Bei einem Gerichtsstreit kommt es allerdings auf die sogenannte "Schöpfungshöhe" einer kopierten Internetseite an. Das heißt, daß eine Internetseite die mit einem html-Editor und den dortigen Vorlagen geschaffen wurde, keine Schöpfungshöhe zugesprochen wird. Lediglich die Inhalte wie Texte, Bilder oder Grafiken können diese Schöpfungshöhe vorweisen.
Das ist so ähnlich wie bei Fotografen die von einem Kunden ein Passfoto für Bewerbungen oder Pässe machen.Der Fotograf behält immer das Urheberrecht. Will man das Passfoto dann noch online verwenden, braucht man die Genehmigung und Einwilligung des Urhebers. In diesem Fall des Fotografen. Ansonsten kann man sich auch hier eine Abmahnung einfangen, obwohl man für das Foto bezahlt hat. Es gibt inzwischen mehrere Gerichtsurteile die dies bestätigen.

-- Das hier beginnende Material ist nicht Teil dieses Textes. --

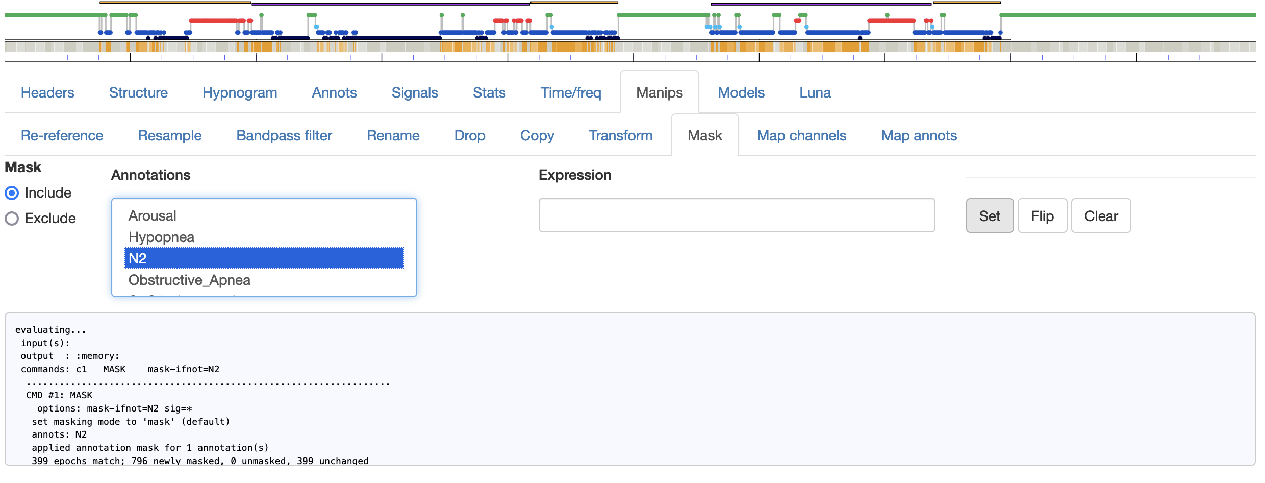The height and width of the screenshot is (483, 1265).
Task: Choose Arousal in the Annotations list
Action: (x=152, y=215)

Nur wer seine Homepage selbst erstellt, Texte selbst verfasst, Grafiken und Fotos eigenhändig kreiert, kann sich auch als Urheber nach dem Urheberrechtsgesetz nennen. Es ist der Schutz der eigenen Kreativität und der eigenen geistigen und individuellen Schöpfung eines Werkes. Der Urheberrechtsschutz ist zwischenzeitlich ein elementarer und wichtigster Bestandteil des Internets.